I don't think the movement is "shaming celibacy" but I do think it means to undermine the purpose of sex (and no it's not just for procreation). Rather it's intent within marriage and why God said it should be kept within marriage. It is a movement that is as old as eden which asks the question "did God really say this?" Then comes up with all sorts of rational to justify everything from polygamy to adult entertainment that can range from vanilla sex to BDSM.
There is nothing wrong with having a positive attitude toward sex within the context of which it was intended. The bigger question is if erotica is bad, why is it in the Bible? What is God trying to say by including topics like Song of Songs or the wife of Hosea who was known as a prostitute (look up Gomer) in the Bible. I think... that God is trying to say something about us as humans, the Bible is full of stories involving lust, sex, polygamy, etc. So nothing new is under the sun, and I think that's why this movement is really taken hold.

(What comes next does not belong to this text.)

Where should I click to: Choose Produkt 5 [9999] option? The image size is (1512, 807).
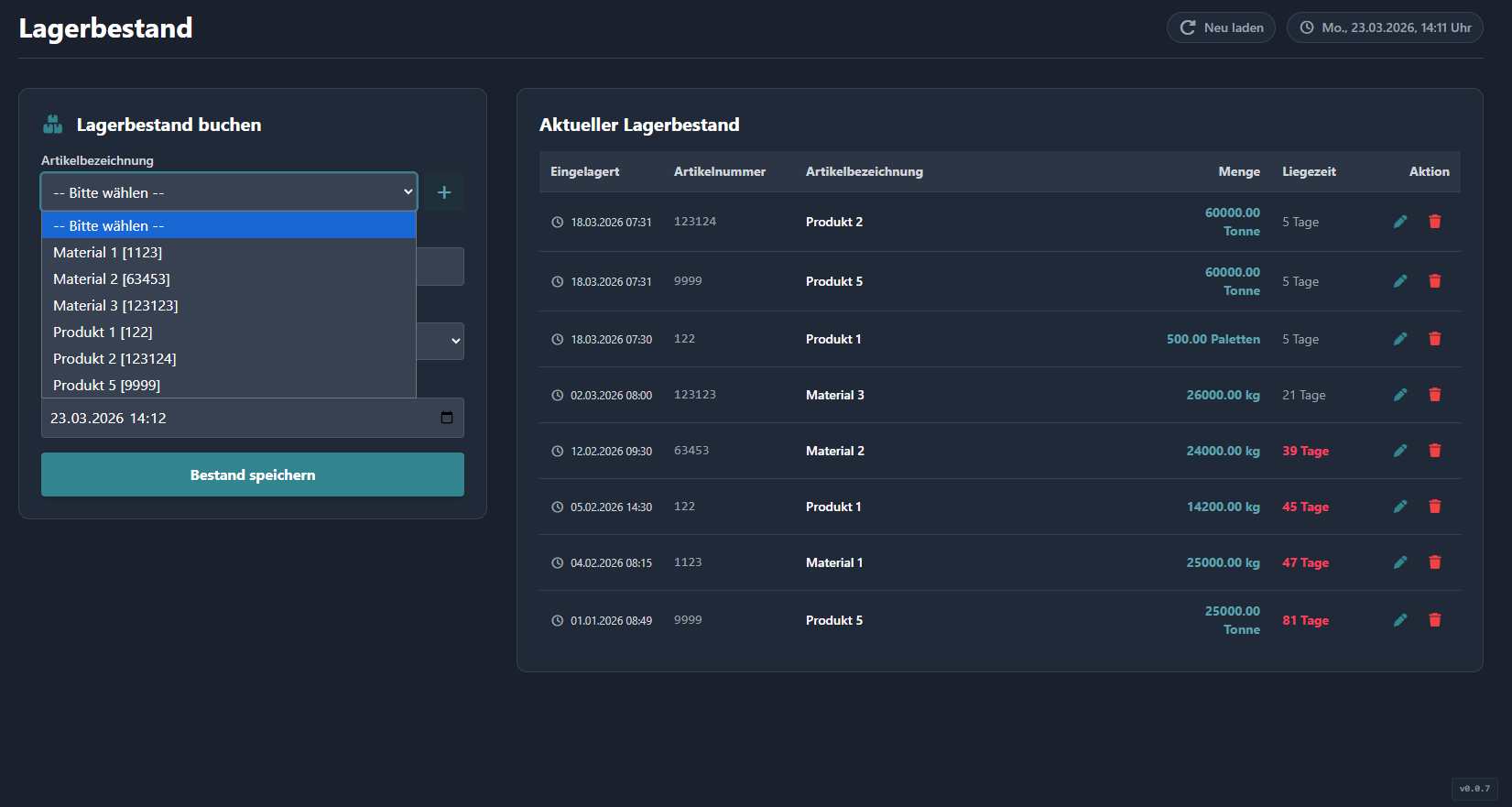pyautogui.click(x=107, y=385)
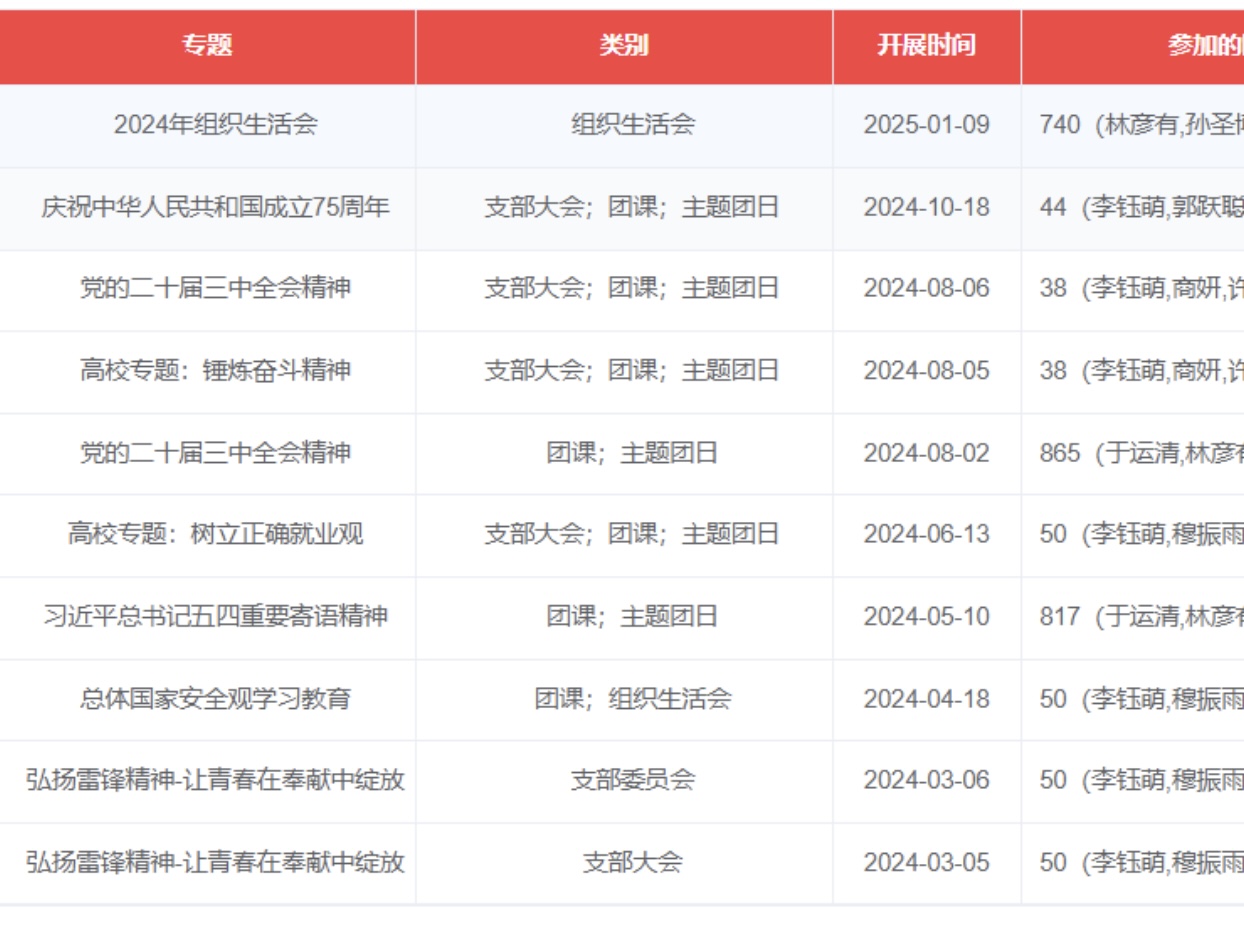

Paul says he's driven by two natures, he has a thorn in his side. Scholars never quite knew what it was but assumed it was some type of sexual sin.
Sex positive people don't want to put the word sex and sin in the same group, yet for some reason God said that outside of marriage it is a sin. Paul later warns new Christians of the dangers of sexual immorality, and pays particular attention to it in the book of Corinthians. Chances are he knew full well what went on in the temples between priestesses and "worshippers", it's the same stuff that happens in progressive cities like Amsterdam.
. In all seriousness, if that is the only way you knew before converting then Christianity is a massive change. It is counter-culture. God.. is counter-culture. It's a paradigm shift.
Anything that is worldly can be seen as an attack on the godly, but sex in and of itself within the context of marriage is GODLY. It is the symbol of a new family, a new life, leaving the old life behind and starting together in a new family. It is both a maturation, and the beginning of maturation. It is renewing of a bond, that's why in some contexts its called "consummating" the marriage. To Consummate, means to validate. To make the union between people a new thing, a singular thing.
I think Christians have to be careful not to turn this gift from God into something evil by demonizing it. We should celebrate it, teach it to our kids in the proper context, and help them become wise, discerning adults who will then be able to see through the lies because they know the truth in their heart. They also need to be compassionate to those people caught up in the web of lies about sex and human desire, to help them break free and discover their identity is not in sex but in who they were created to be.
I also want to add a notation about the article posted above.
The sex may have been consensual but consent ends when something happens which the woman or man did not consent to originally. The man or woman should not be made to feel guilty or punished for revoking consent by their partner, if they do feel that way, that is a massive red flag of something more serious. Sex positivity does cover this aspect as well. Again I stress if the violence is UNWANTED (as stated in the title of that article) then consent is revoked. If a partner must be violent or do things that degrade a woman or man and make them feel uncomfortable, or worse ashamed, abused, insecure, weak, less than human... the problem is not with the woman or man but with the person doing it to them.
Again RED FLAG FUCKERS. Break up, break it off, and if you are married, Please PLEASE get counseling and help. The person that is doing this has a messed up sex compass and needs therapy not validation to keep doing it. I hate to say it, but women like this end up losing more than just their pride or self-worth. Sometimes when the person isn't satisfied with them, they attack their children.
We literally just had two young children in our community one aged 2 the other only 21 months sent to the ER because they were RAPED by the mother's boyfriends who were BABYSITTING. The two year old died from her injuries, the other victim was rushed to the tier 1 hospital in Tampa.
Please please please pass this on, if you have friends, girlfriends, boyfriends, anyone who you know is in an abusive situation (and I consider this abuse) encourage them to get help and get away from the abuser.